‘Level playing-field needed to combat obesity’: Greggs CEO

By Oliver Morrison

- Last updated on GMT

Greggs CEO Roger Whiteside: “Trying to find a solution that gives people want they want is the issue. They don’t want products that aren’t tasty.”
Greggs CEO Roger Whiteside: “Trying to find a solution that gives people want they want is the issue. They don’t want products that aren’t tasty.”

Related tags Obesity Greggs Baked goods

Healthier food now makes up 25% of Greggs sales, according to the boss of the UK’s largest bakery chain. But the independent sector is moving in a different direction, he fears, creating an uneven playing field and posing a risk to the food industry’s efforts in combating obesity.

Greggs CEO Roger Whiteside warned that any government regulation aiming to reduce the fat, sugar and salt content of foods that is only targeted at the larger food companies risked creating an uneven playing field that independent retailers could exploit.

Greggs accounted for less than 2% of the UK’s £55bn out-of-home (OOH) food sector, Whiteside told the Westminster Food and Nutrition forum on tacking childhood obesity, held in London last week (9 May).  

“The temptation with regulation is to hit the big guys,” ​he said. “But we are less than 2% of the market. If we regulate and it’s the big guys only, we just squeeze the balloon at the other end.

“Over half the [OOH] market is independents. We’ve got to deal with that end of the market, otherwise it’s not a level-playing field.”

Low calorie-sandwiches and drinks, fruit pots and yogurts made up £100m of Greggs sales, he explained. But the independent sector was “going completely the opposite way”,​ he warned.

“As they see us trying to be healthier, they see the market opportunity being less healthy. Because they know that bigger cakes and more indulgent things sell better. Part of my worry in taking the direction we have taken is that we expose our underbelly to the independent sector who then fill that gap, knowing that customers will likely respond. So that’s a problem.”

Balancing business and 'doing the right thing'

Finding a balance between commercial interests and doing the right thing is something Greggs wrestles with all the time, said Whiteside. Public Health England wants to see a 20% calorie reduction across the industry (including the OOH sector) by 2024. Whiteside used the seminar to detail Greggs’ efforts at reducing the fat, sugar and salt reduction in its products. Social responsibility, he said, was “deeply embedded in the business​”.

“I’ve been in food retail for 40 years and I’ve never known the level of conversation around healthy food. That’s a good thing,”​ he said.

“We know there’s a problem and we know that we’re in the firing line because we’re a baker who makes indulgent food that shouldn’t be over-consumed. So we know we need to engage in that problem and do our part to help solve it.”

He said that sugar reduction was not proving as “difficult as first thought​” and he remained confident Greggs would meet the 20% reduction target set for 2020 by PHE. But fat reduction, particularly in savoury pastry products was proving more difficult, he admitted.
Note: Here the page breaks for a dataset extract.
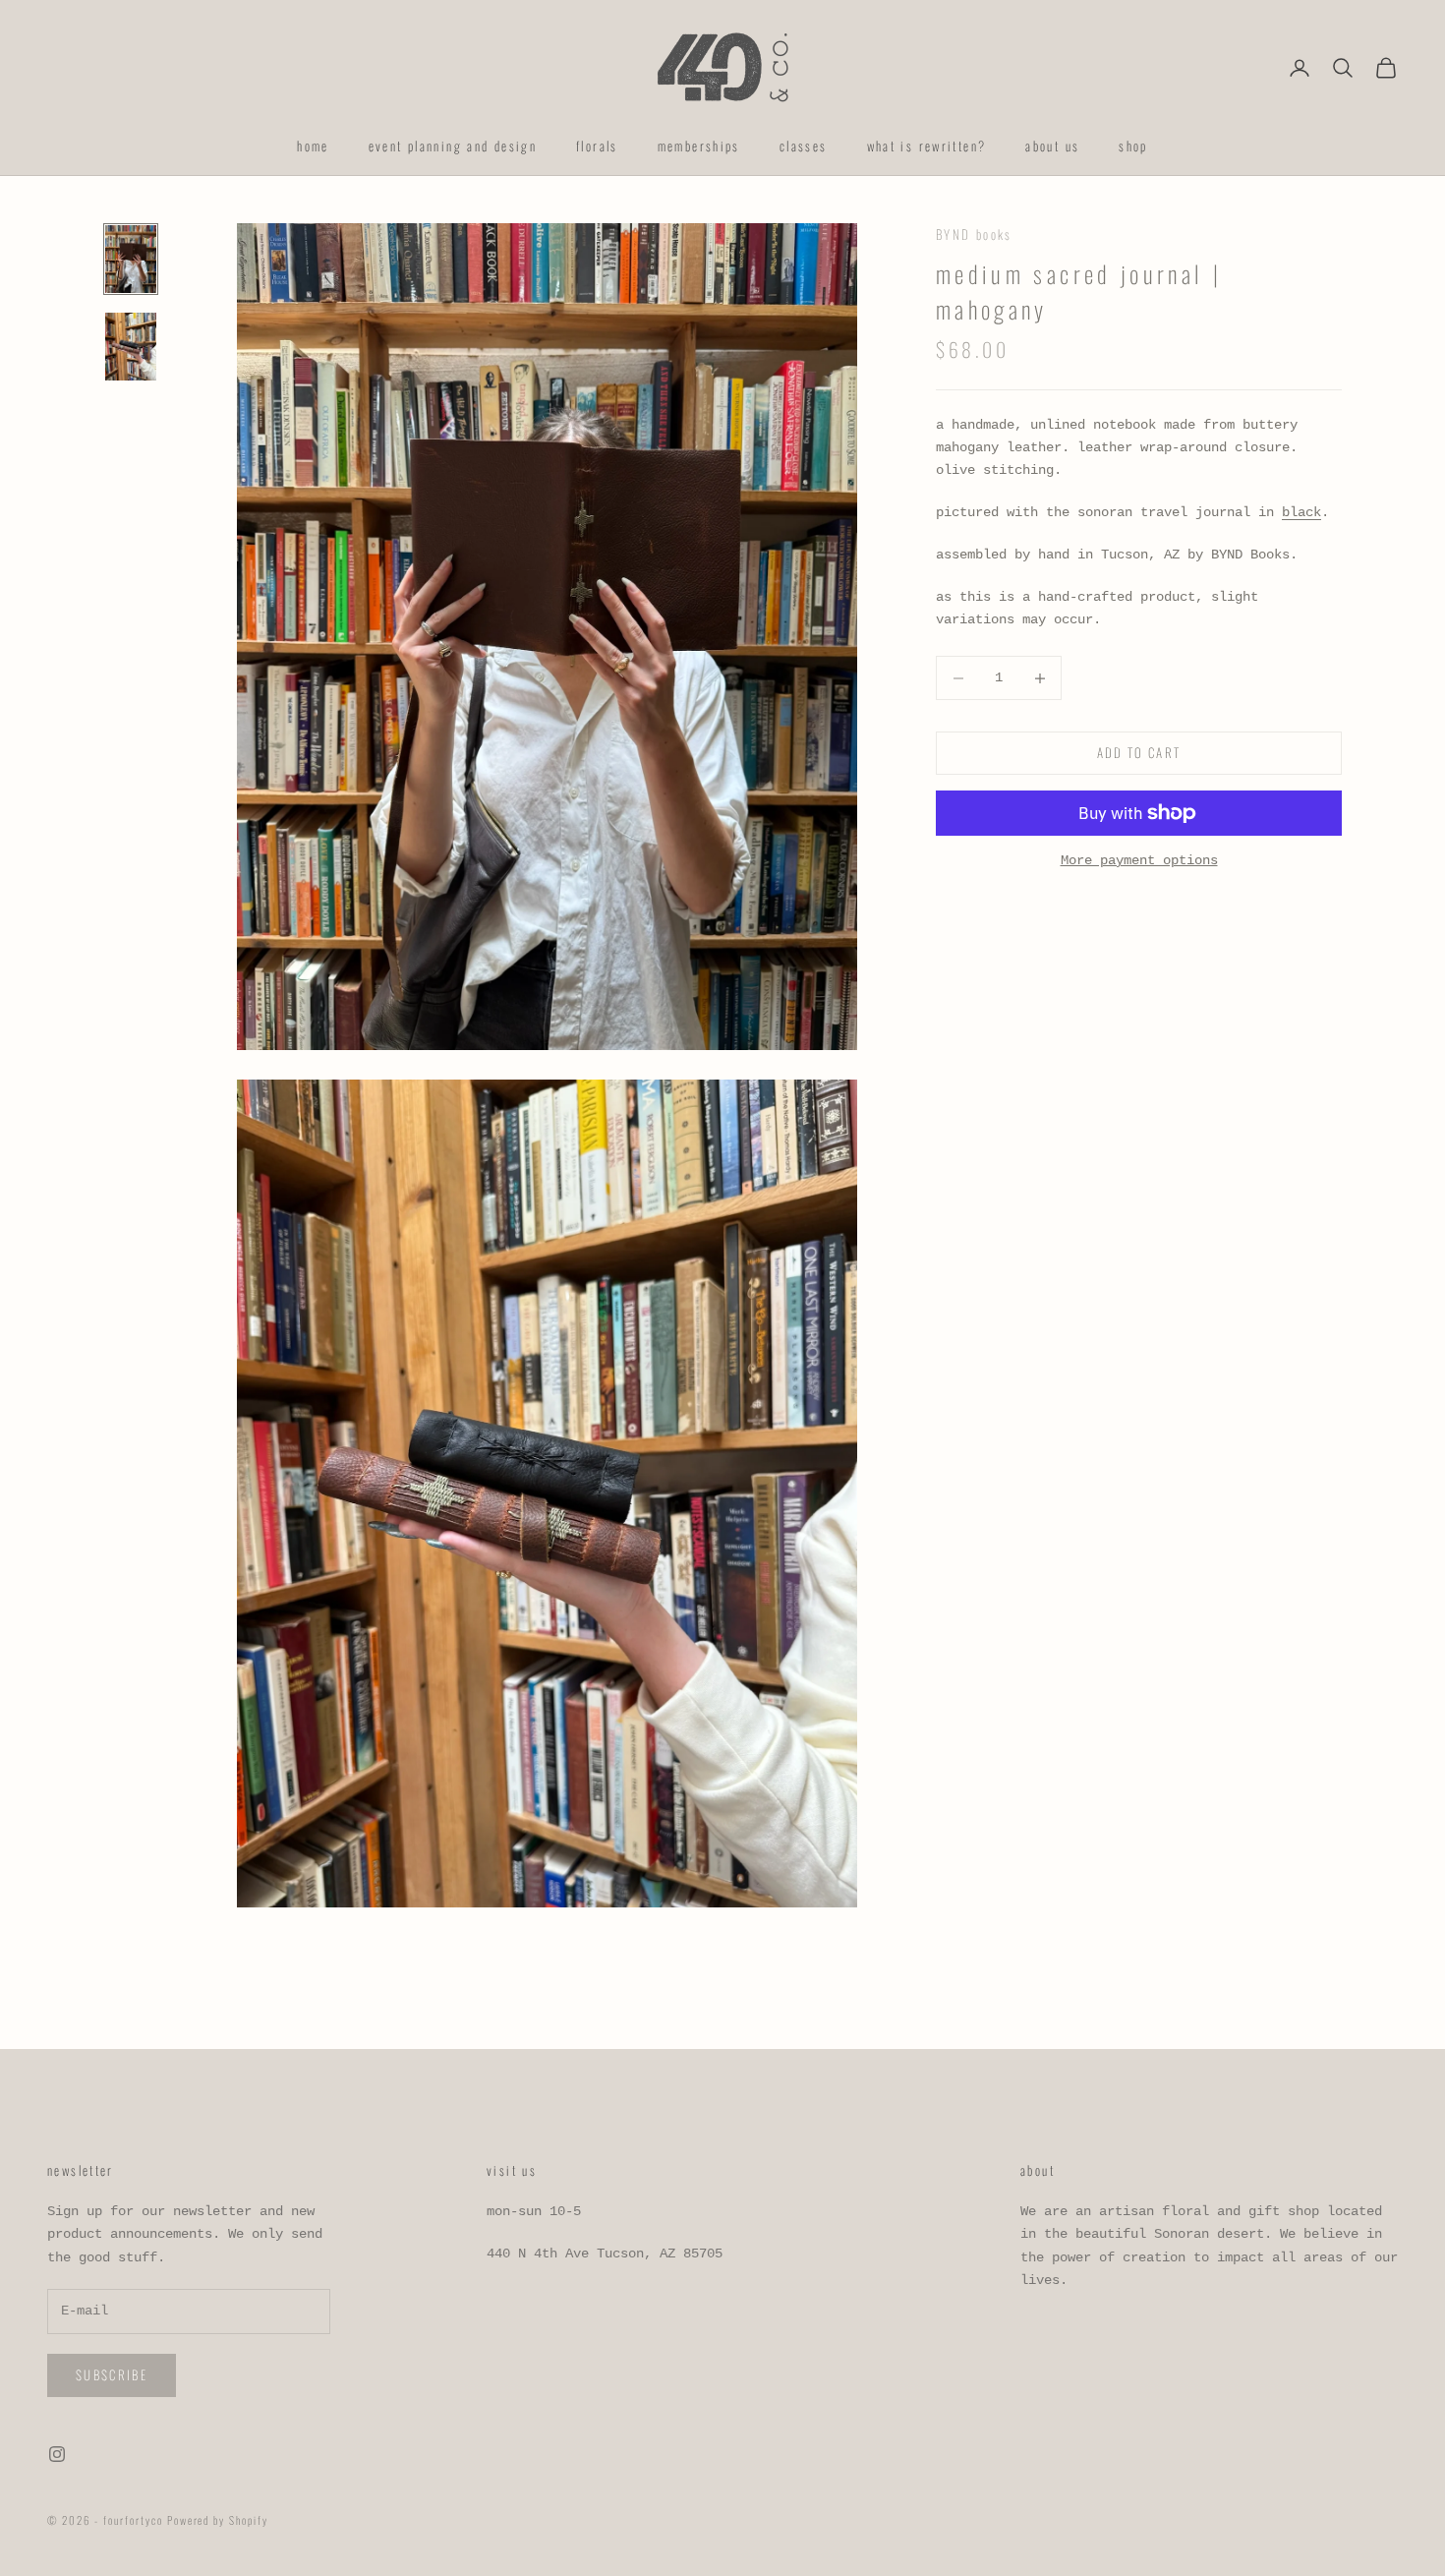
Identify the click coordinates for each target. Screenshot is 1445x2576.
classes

“We made a go of trying to get savoury products with less fat. We hung onto it and over promoted it for three to four years. But in the end there just wasn’t the demand for it. So we decided enough was enough.”

He also conceded that people “don’t expect to find healthy stuff in Greggs. So how do you make the association of having the two together is really difficult.”

"If we can find healthy food that people actually like, we’ll make lots of money… that’s the holy grail."

Who shrank all the pies?

One solution was to create smaller sizes, despite the fact “big cakes sell better than smaller cakes”.​ Greggs used to have 10 variations of everything it sold. But when it restructured its supply chain in 2017 it standardised products into one smaller size.

“We used to have 10 variations of everything we sold. Now, if I was purely a hard-nosed capitalist, I would have picked the biggest product each time and standardised that all around the country because that’s the one that’s sold best. I haven’t done that. We’ve tried to pick the smallest one and suffer the commercial consequences because we know that we shouldn’t be encouraging people to eat large cakes: we should be encouraging people to eat smaller cakes.”

Greggs was also revamping its labelling and over promoting healthy choices, he explained. “We’ve given it prominent footage; we’ve given it more footage than it deserves; we’ve taken millions of pounds of waste trying to make sure it is available. And even in those circumstances most of those products have not shown enough level of demand to be sustainable.”

Industry innovation is lacking

Whiteside said he was not struck by innovation across the industry as a whole. “There’s lots of revolving innovation as companies try and find those products that are both healthy and tasty – but very few things have stuck. It’s a shame​,” he joked, “as if I could see something I could save time and just copy it!”

He continued: “Coffee shops don’t seem to show too much innovation in that space. They are more coffee led than food led. Some of the fast food operators I would say have made much more effort to try and find things that are healthier for you. But they struggle with the same thing we do: put alongside is the more indulgent product that people get tempted to more often.”

He added: “We’re trying to find solutions by trying to be commercially successful by providing those choices. Because we’re so accessible – particularly in less deprived areas – we think we’re in a better position than others to do that​.”